**Exercise instructions**
Your reply should contain nothing except the lines from the one with "Instruction: Open the Hilfe help icon" through the end of the listing below, reproduced exactly and stripped of pictures.

**Extracted information**
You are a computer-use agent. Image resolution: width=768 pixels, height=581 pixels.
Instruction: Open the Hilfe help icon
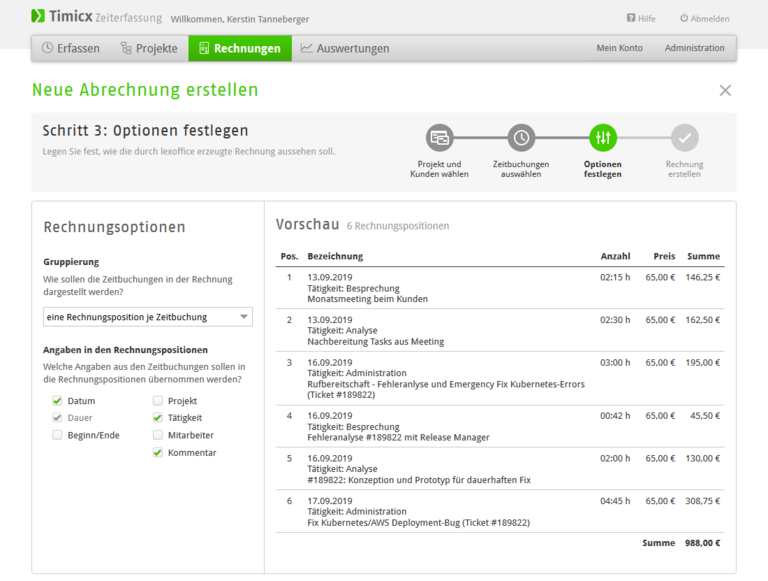point(631,18)
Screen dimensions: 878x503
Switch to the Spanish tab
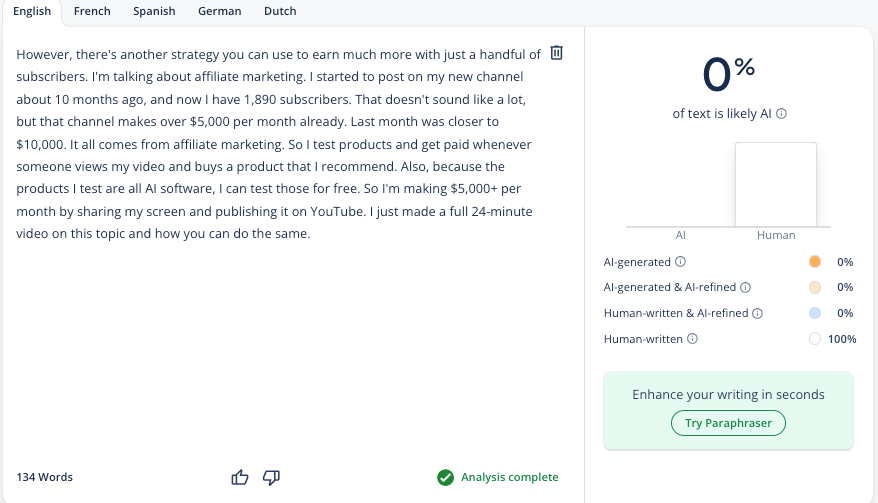pyautogui.click(x=154, y=11)

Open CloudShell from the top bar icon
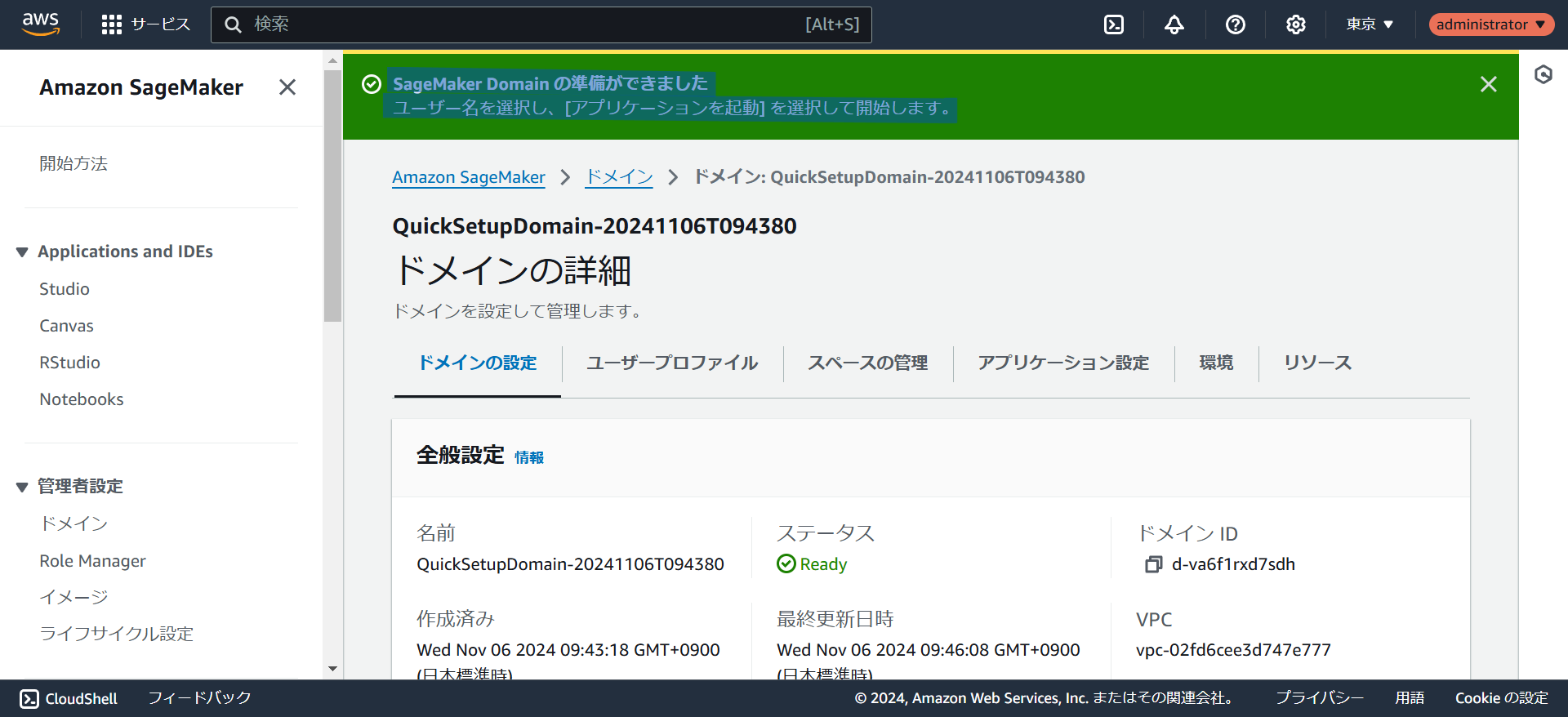[x=1114, y=24]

**Result of this exercise**
Instruction: Open the Hilfe help icon
point(631,18)
Screen dimensions: 878x503
Switch to the Spanish tab
pyautogui.click(x=154, y=11)

Open CloudShell from the top bar icon
[x=1114, y=24]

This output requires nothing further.